Damage to hepatocytes by intoxication with drugs or alcohol, chronic hepatitis, and other factors elicits inflammatory reactions in the liver. Metabolites of toxic agents, infiltrating inflammatory cells, and membrane components of the damaged hepatocytes activate Kupffer cells. Once activated, Kupffer cells release soluble agents including cytokines and reactive oxygen species which activate kinases [58] and induce transcription of the MMPs that assist in morphological modification of the ECM. MAP kinase signal transduction appears to play a role of MMP-9 and MMP-13 expression in other cells [59].

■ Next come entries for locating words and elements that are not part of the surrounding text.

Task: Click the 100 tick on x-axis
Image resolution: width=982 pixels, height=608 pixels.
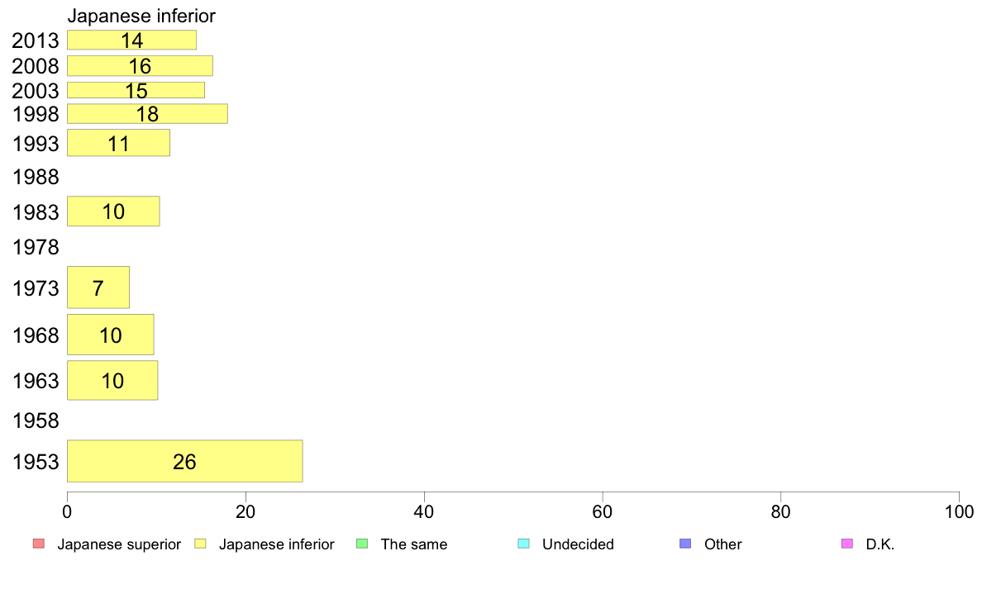Action: point(959,512)
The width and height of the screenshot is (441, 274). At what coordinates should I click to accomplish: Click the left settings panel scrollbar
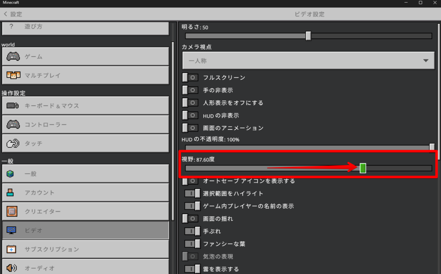coord(173,129)
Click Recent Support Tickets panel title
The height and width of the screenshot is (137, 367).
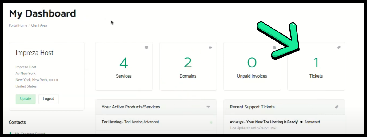click(252, 107)
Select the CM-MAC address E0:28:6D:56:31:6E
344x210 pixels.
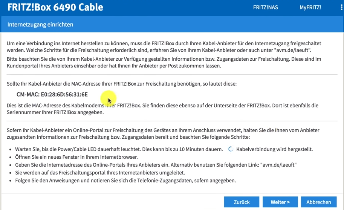64,94
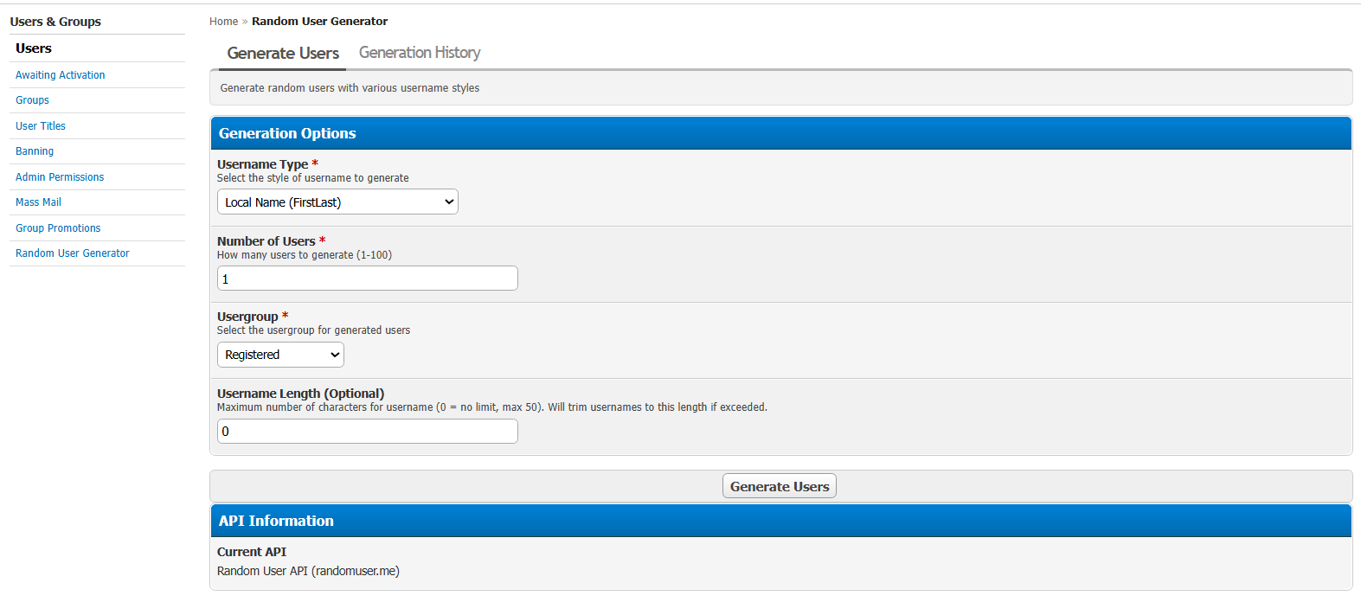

Results from the present study demonstrate added features of DMN toxicity related to DNA and to damage produced after high doses. Only the lowest dose of DMN induced MMP-9, but compared to the control PCNA expression decreased in a dose dependent manner. At the low dose, increases were observed in p53 and MDM2 proteins that also reflect underlying changes in cell proliferation in the liver after DMN treatment. The tumor suppressor protein p53 is a potent anti-proliferative and pro-apoptotic factor. MDM2 contributes to the control of p53 by participating in an autoregulatory feedback loop in which each protein controls the cellular level of the other. Increases in MDM2 protein result in binding to and inactivation of p53 by directly blocking the p53 transactivation domain and targeting p53 protein for ubiquitin-dependent degradation by the proteasome. The upregulation of MDM2 protein that was seen following the low dose of DMN suggests that p53, although stabilized and also increased in protein level, was inactivated and unable to contribute to the apoptotic elimination of cells that suffered DNA damage and may have undergone initiation. Together with increased MMP proteins induced by 25 mg/kg DMN, these cellular changes in concert contribute to an environment that is more favorable to the induction cancer as well as metastatic disease.

The liver provides some essential body functions and is an internal organ in the body with what may be the most robust ability to regenerate. Although tissue regeneration kinetics under the influence of DMN was not a focus of this investigation, factors that negatively influence this exceptional property should not be ignored. Similarly, roles played by other types of cells (Kupffer cells, stellate cells, endothelial cells, Ito cells, etc.) during toxic reactions and cycling of MMP-TIMP should also be kept in focus while interpreting short-term reactions that can set the stage for long-term events. For example, cell-regenerating ability can become paralyzed in the seriously damaged liver when hepatic stellate cells produce a fibrillar collagen type I and III flood during liver injury [6062]. MMPs play important, yet perplexing roles during regenerative processes. Considerable expression of MMP-2, MMP-3, MMP-9, MMP-10, MMP-13, and MMP-14 is observed after liver injury in both human and animal model studies, with peak expression coinciding with inflammatory cytokine upregulation [6365]. The expression of MMP and TIMP can positively or negatively impact short-term and long-term tissue status. Greater understanding of the ability of extracellular processes such as proteolysis by MMPs to impact acute events including drug- and chemical-induced cell death by necrosis and apoptosis would provide valuable insights into these processes.